"Hungry Man, Reach for the Book. It is a Weapon!" Exhibition

Printed Matter, Inc.

poster for "Hungry Man, Reach for the Book. It is a Weapon!" Exhibition

This event has ended.

Hungry Man, Reach for the Book. It is a Weapon! repeats the socialist mantra that glorifies education as a condition of emancipation, and that found its well-deserved poetic form in Brecht's famous poem.
The exhibition focuses on the political geography from before the fall of the Berlin wall in 1989, that 'obscure disaster', as Badiou calls it, which described a definitive end to the epoch that began with the October Revolution. This geography, once made up of the so-called “socialist states,” now presents a more variegated reality, reflected in the artists’ publications presented here.
The exhibition is in no way an overview of the heterogeneous production of artists' books in Eastern Europe. It does not take statistics as its politics of representation. Rather, it suggests a kind of discontinuous geographical and temporal journey that looks at Eastern Europe along the lines of a question posed by the Romanian philosopher Ovidiu Tichindeleanu: "For what point is there in a discussion about East European debates on communism if not to look there for a renewal of the theoretical tradition of the left?"

○ ○ ○ ○ ○

Render this sentence from the exhibition description in Spanish: "The exhibition is in no way an overview of the heterogeneous production of artists' books in Eastern Europe."

## GIVEN DATA
○ ○ ○ ○ ○

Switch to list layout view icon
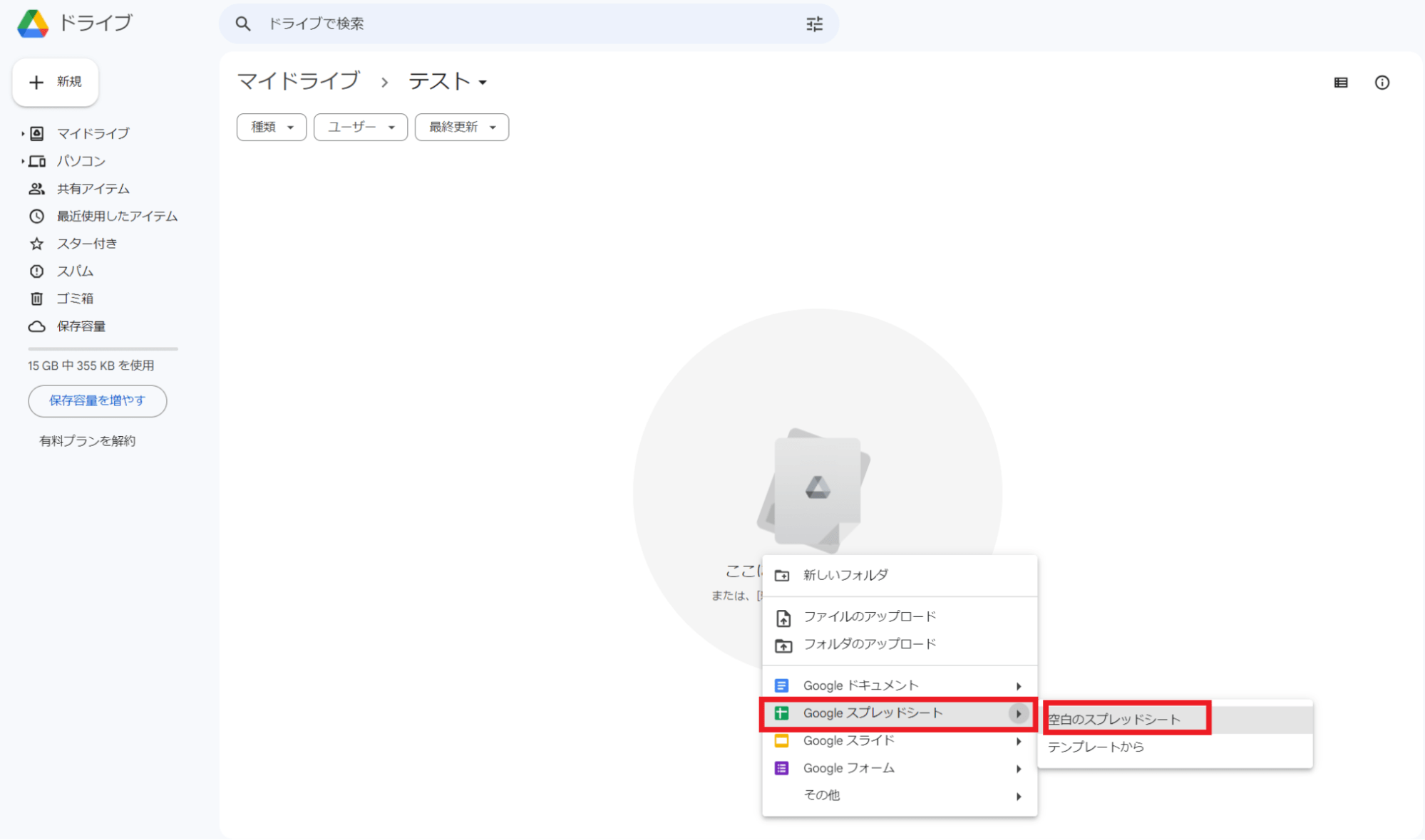The width and height of the screenshot is (1425, 840). point(1341,83)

○ ○ ○ ○ ○

## REPLY
La exposición no es en modo alguno un panorama de la heterogénea producción de libros de artista en Europa del Este.